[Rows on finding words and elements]

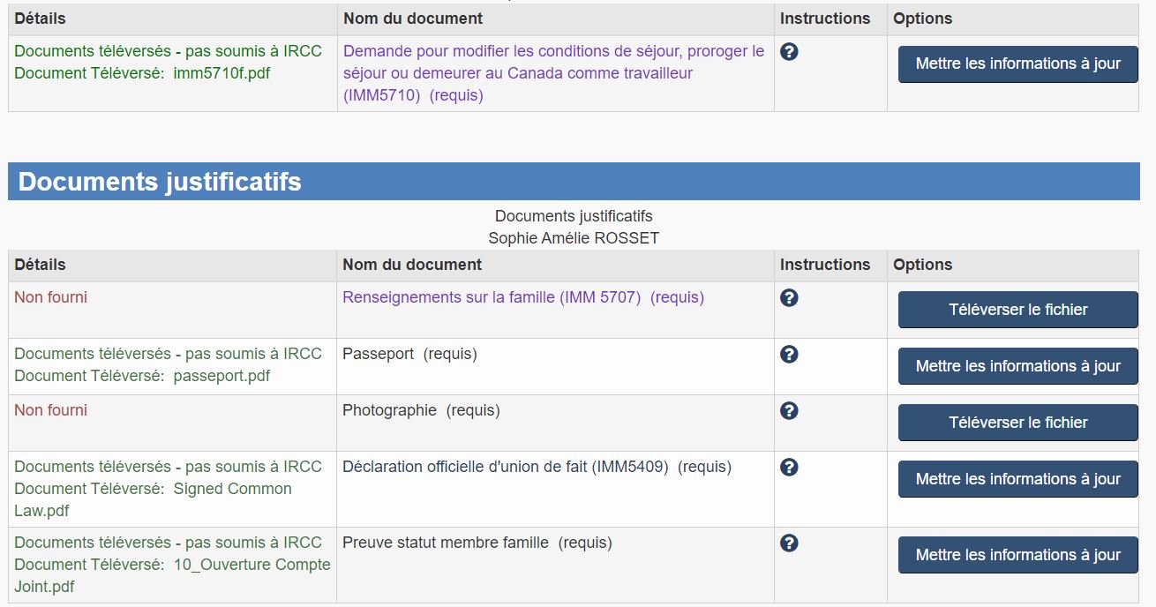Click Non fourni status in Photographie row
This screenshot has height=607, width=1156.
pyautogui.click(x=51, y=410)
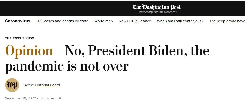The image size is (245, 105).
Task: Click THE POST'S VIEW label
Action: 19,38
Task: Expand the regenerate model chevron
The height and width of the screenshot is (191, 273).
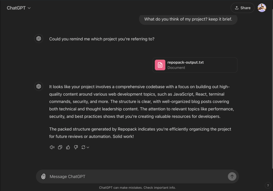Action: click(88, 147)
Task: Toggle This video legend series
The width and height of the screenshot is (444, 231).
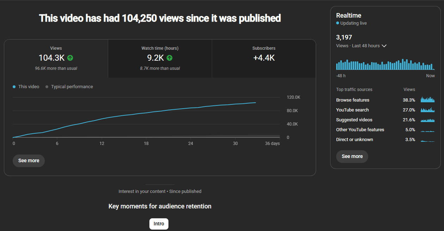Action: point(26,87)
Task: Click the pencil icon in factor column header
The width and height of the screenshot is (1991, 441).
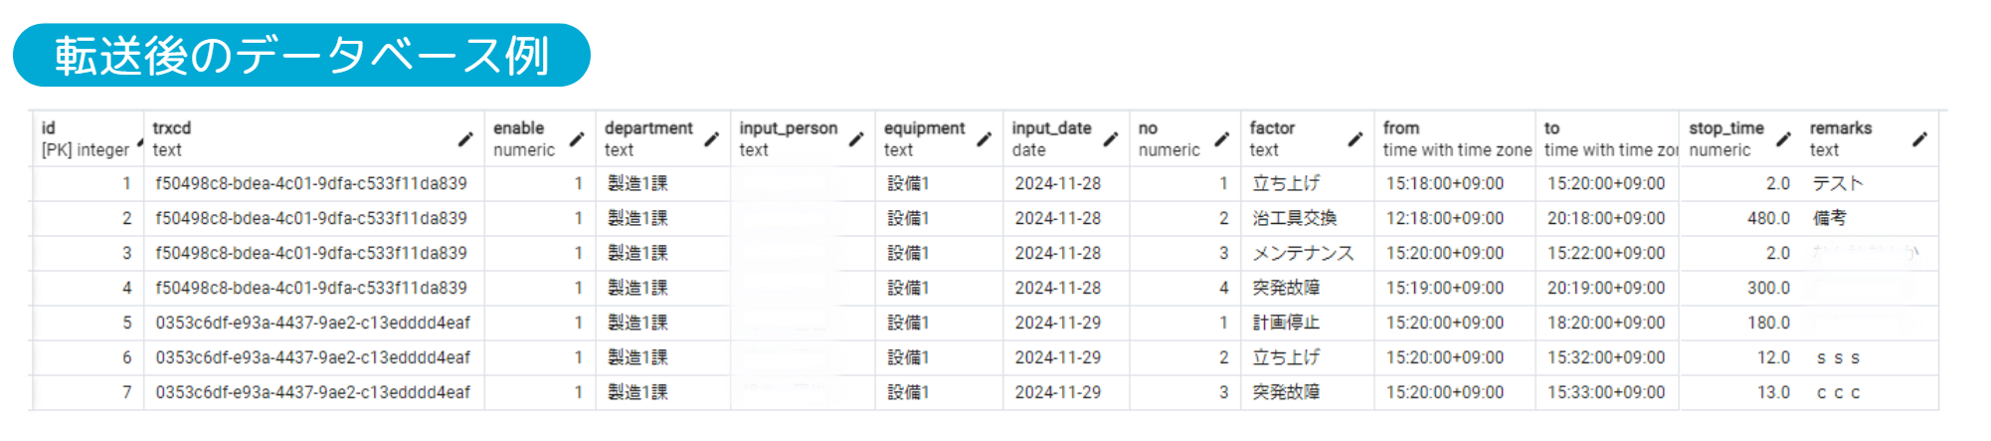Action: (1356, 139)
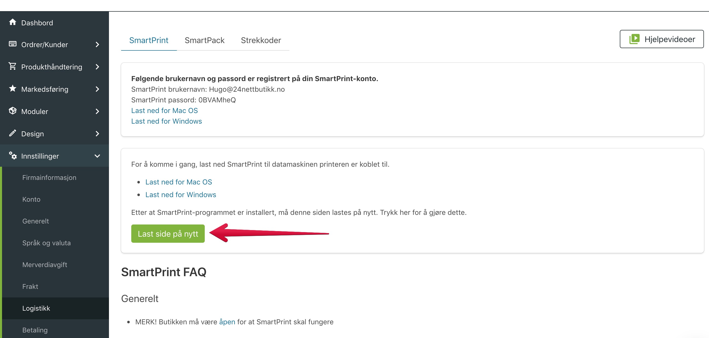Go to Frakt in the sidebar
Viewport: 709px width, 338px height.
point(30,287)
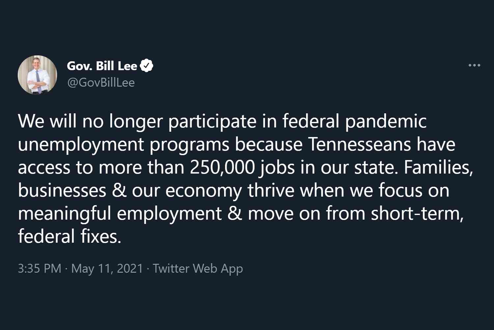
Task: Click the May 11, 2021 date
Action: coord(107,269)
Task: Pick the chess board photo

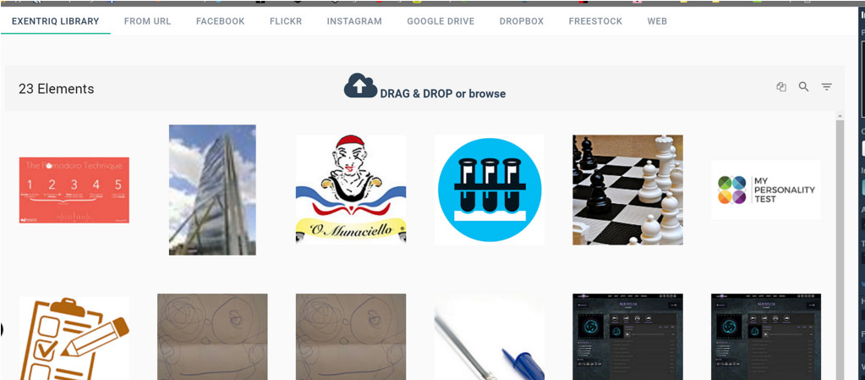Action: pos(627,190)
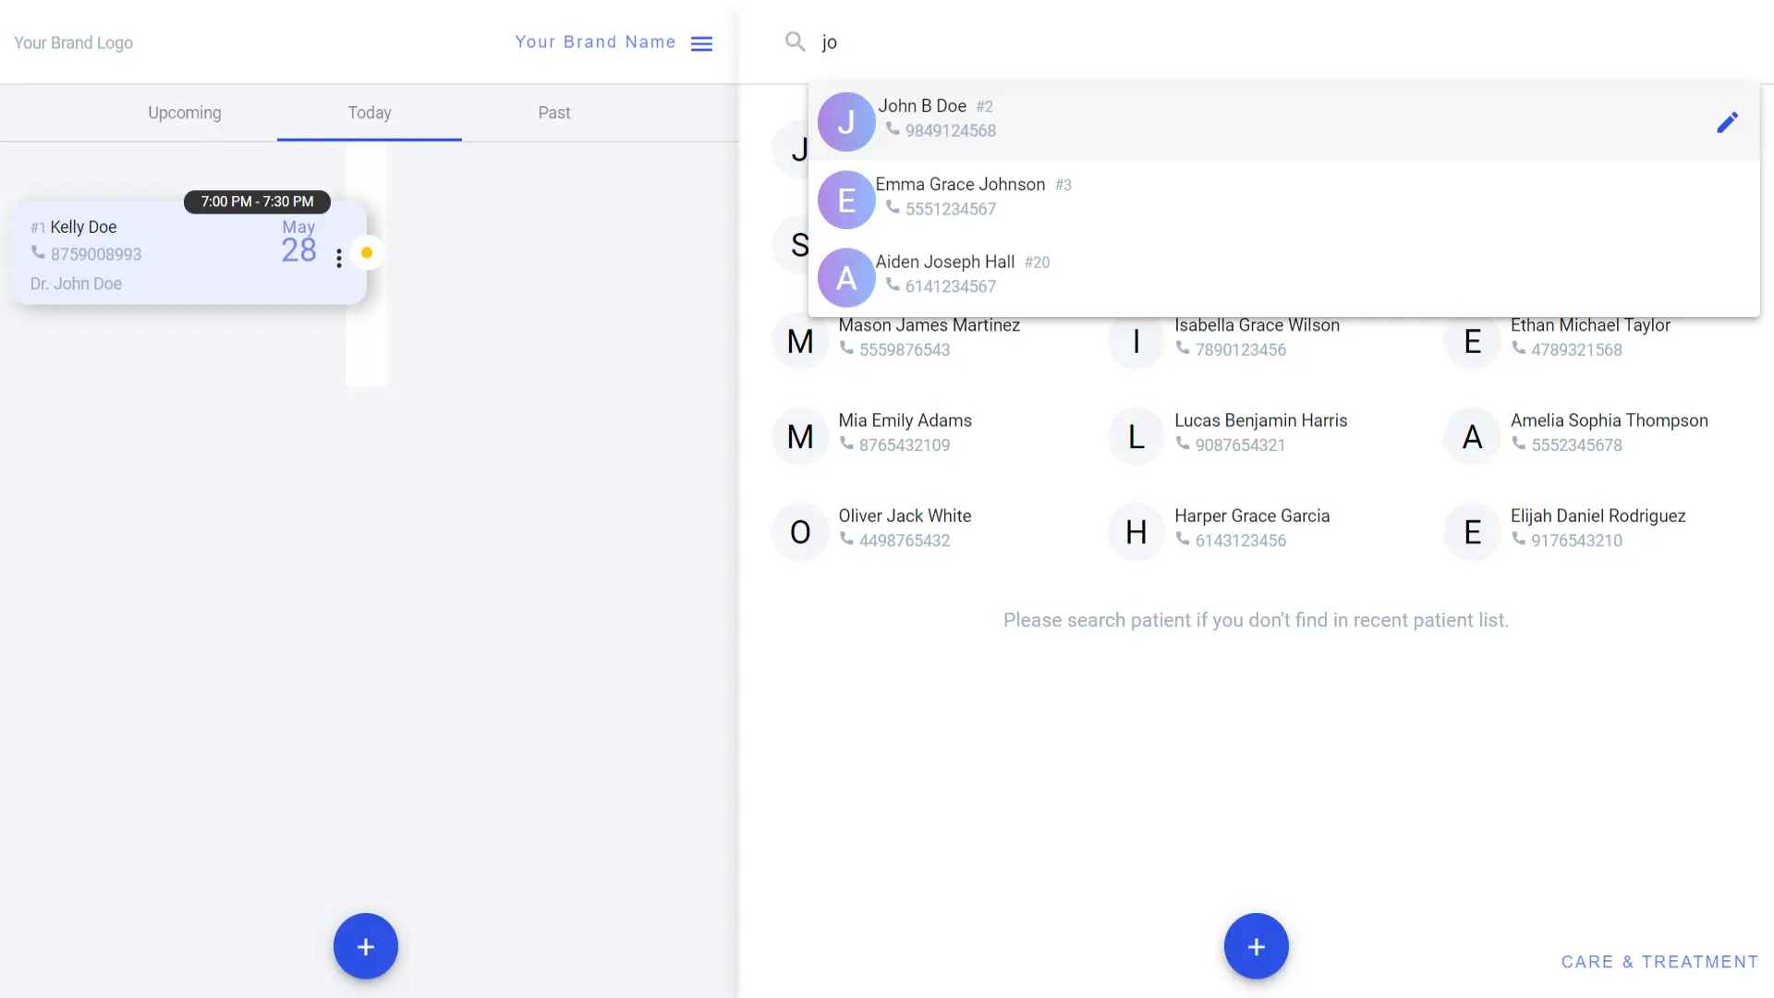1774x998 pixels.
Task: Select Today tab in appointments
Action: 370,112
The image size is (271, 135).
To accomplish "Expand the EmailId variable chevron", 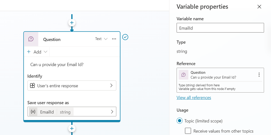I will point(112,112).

WHAT YOU ARE ASKED TO DO: Copy the rows above word for word, beginning at the line that contains "Task: Click the pencil" and stopping after the line that contains "Action: coord(107,269)". Leave the pictures out of your copy.

CORRECT RESULT:
Task: Click the pencil icon in factor column header
The width and height of the screenshot is (1991, 441).
Action: (1356, 139)
Go to Frakt in the sidebar
Viewport: 709px width, 338px height.
point(30,287)
Task: Click the May 11, 2021 date
Action: coord(107,269)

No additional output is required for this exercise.